▶ [Your objective] Write out the data once more, exactly as it reads.

*** Begin section ***

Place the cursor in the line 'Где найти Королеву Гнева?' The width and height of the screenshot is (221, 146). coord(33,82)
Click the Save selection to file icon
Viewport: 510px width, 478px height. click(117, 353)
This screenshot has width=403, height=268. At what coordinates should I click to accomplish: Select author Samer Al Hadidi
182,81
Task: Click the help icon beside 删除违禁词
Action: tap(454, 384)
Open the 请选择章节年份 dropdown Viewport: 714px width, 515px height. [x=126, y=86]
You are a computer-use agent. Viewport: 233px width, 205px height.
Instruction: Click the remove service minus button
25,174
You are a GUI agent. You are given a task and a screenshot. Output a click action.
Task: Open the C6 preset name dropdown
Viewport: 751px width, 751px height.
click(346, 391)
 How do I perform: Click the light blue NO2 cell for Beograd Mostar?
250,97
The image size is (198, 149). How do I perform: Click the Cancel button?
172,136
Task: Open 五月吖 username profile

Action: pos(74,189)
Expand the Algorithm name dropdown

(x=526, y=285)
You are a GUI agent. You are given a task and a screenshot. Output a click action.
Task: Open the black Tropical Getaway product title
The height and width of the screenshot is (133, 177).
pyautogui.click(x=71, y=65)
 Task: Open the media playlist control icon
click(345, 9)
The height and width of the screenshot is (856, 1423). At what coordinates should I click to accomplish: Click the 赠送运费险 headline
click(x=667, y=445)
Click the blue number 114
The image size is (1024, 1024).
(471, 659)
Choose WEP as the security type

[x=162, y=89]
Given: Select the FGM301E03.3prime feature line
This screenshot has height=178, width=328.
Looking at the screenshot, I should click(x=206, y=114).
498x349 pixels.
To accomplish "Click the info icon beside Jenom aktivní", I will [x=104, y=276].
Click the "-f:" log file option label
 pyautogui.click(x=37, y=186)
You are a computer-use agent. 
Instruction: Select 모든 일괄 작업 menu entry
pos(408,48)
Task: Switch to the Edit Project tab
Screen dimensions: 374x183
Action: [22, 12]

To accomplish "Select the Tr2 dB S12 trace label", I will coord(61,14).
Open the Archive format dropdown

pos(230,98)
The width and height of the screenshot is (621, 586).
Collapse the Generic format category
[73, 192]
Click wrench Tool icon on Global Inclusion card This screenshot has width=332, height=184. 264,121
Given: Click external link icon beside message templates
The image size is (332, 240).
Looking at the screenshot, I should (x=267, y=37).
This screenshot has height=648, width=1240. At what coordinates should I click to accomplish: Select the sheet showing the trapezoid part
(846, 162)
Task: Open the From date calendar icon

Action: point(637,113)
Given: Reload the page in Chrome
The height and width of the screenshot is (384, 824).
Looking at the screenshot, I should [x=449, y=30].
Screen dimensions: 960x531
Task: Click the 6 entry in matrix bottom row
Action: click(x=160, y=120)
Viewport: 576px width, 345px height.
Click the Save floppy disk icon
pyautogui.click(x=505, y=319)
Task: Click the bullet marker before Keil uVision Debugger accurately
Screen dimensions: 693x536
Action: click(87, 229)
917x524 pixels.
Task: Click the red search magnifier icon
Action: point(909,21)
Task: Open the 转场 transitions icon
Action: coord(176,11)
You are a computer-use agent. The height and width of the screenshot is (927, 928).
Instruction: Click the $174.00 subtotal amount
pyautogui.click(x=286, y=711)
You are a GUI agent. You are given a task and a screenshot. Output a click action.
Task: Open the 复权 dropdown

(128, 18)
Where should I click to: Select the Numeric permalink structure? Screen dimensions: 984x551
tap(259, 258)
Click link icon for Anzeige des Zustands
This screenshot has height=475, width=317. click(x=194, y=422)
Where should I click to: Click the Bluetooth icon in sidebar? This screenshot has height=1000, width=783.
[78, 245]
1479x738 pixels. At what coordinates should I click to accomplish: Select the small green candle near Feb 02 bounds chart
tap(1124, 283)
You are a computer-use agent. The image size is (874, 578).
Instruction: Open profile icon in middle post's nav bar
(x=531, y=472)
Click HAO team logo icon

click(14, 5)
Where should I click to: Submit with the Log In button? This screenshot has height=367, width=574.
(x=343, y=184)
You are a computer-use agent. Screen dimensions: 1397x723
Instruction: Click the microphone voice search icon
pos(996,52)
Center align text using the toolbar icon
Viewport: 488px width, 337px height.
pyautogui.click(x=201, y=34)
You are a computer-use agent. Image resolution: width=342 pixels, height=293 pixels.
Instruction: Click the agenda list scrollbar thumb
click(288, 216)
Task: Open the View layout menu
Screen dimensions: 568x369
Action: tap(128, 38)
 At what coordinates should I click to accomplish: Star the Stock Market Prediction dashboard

*** End section ***

▶ [Solution to this task]
Place the cursor in the line 'Где найти Королеву Гнева?' The width and height of the screenshot is (221, 146). coord(33,82)
Click the Save selection to file icon
Viewport: 510px width, 478px height. click(117, 353)
This screenshot has width=403, height=268. At what coordinates should I click to accomplish: Select author Samer Al Hadidi
182,81
Task: Click the help icon beside 删除违禁词
Action: tap(454, 384)
Open the 请选择章节年份 dropdown Viewport: 714px width, 515px height. [x=126, y=86]
You are a computer-use agent. Viewport: 233px width, 205px height.
Instruction: Click the remove service minus button
25,174
You are a GUI agent. You are given a task and a screenshot. Output a click action.
Task: Open the C6 preset name dropdown
Viewport: 751px width, 751px height.
click(346, 391)
 How do I perform: Click the light blue NO2 cell for Beograd Mostar?
250,97
The image size is (198, 149). How do I perform: Click the Cancel button?
172,136
Task: Open 五月吖 username profile

Action: pos(74,189)
Expand the Algorithm name dropdown

(x=526, y=285)
You are a GUI agent. You are given a task and a screenshot. Output a click action.
Task: Open the black Tropical Getaway product title
The height and width of the screenshot is (133, 177).
pyautogui.click(x=71, y=65)
 Task: Open the media playlist control icon
click(345, 9)
The height and width of the screenshot is (856, 1423). At what coordinates should I click to accomplish: Click the 赠送运费险 headline
click(x=667, y=445)
Click the blue number 114
The image size is (1024, 1024).
(471, 659)
Choose WEP as the security type

[x=162, y=89]
Given: Select the FGM301E03.3prime feature line
This screenshot has height=178, width=328.
Looking at the screenshot, I should click(x=206, y=114).
498x349 pixels.
To accomplish "Click the info icon beside Jenom aktivní", I will [x=104, y=276].
Click the "-f:" log file option label
 pyautogui.click(x=37, y=186)
You are a computer-use agent. 
Instruction: Select 모든 일괄 작업 menu entry
pos(408,48)
Task: Switch to the Edit Project tab
Screen dimensions: 374x183
Action: [22, 12]

To accomplish "Select the Tr2 dB S12 trace label", I will coord(61,14).
Open the Archive format dropdown

pos(230,98)
The width and height of the screenshot is (621, 586).
Collapse the Generic format category
[73, 192]
Click wrench Tool icon on Global Inclusion card This screenshot has width=332, height=184. 264,121
Given: Click external link icon beside message templates
The image size is (332, 240).
Looking at the screenshot, I should (x=267, y=37).
This screenshot has height=648, width=1240. At what coordinates should I click to accomplish: Select the sheet showing the trapezoid part
(846, 162)
Task: Open the From date calendar icon

Action: point(637,113)
Given: Reload the page in Chrome
The height and width of the screenshot is (384, 824).
Looking at the screenshot, I should [x=449, y=30].
Screen dimensions: 960x531
Task: Click the 6 entry in matrix bottom row
Action: click(x=160, y=120)
Viewport: 576px width, 345px height.
Click the Save floppy disk icon
pyautogui.click(x=505, y=319)
Task: Click the bullet marker before Keil uVision Debugger accurately
Screen dimensions: 693x536
Action: click(87, 229)
917x524 pixels.
Task: Click the red search magnifier icon
Action: point(909,21)
Task: Open the 转场 transitions icon
Action: coord(176,11)
You are a computer-use agent. The height and width of the screenshot is (927, 928).
Instruction: Click the $174.00 subtotal amount
pyautogui.click(x=286, y=711)
You are a GUI agent. You are given a task and a screenshot. Output a click action.
Task: Open the 复权 dropdown

(128, 18)
Where should I click to: Select the Numeric permalink structure? Screen dimensions: 984x551
tap(259, 258)
Click link icon for Anzeige des Zustands
This screenshot has height=475, width=317. click(x=194, y=422)
Where should I click to: Click the Bluetooth icon in sidebar? This screenshot has height=1000, width=783.
[78, 245]
1479x738 pixels. At what coordinates should I click to accomplish: Select the small green candle near Feb 02 bounds chart
tap(1124, 283)
You are a computer-use agent. The image size is (874, 578).
Instruction: Open profile icon in middle post's nav bar
(x=531, y=472)
Click HAO team logo icon

click(14, 5)
Where should I click to: Submit with the Log In button? This screenshot has height=367, width=574.
(x=343, y=184)
You are a computer-use agent. Screen dimensions: 1397x723
Instruction: Click the microphone voice search icon
pos(996,52)
Center align text using the toolbar icon
Viewport: 488px width, 337px height.
pyautogui.click(x=201, y=34)
You are a computer-use agent. Image resolution: width=342 pixels, height=293 pixels.
Instruction: Click the agenda list scrollbar thumb
click(288, 216)
Task: Open the View layout menu
Screen dimensions: 568x369
Action: tap(128, 38)
 At what coordinates should I click to accomplish: Star the Stock Market Prediction dashboard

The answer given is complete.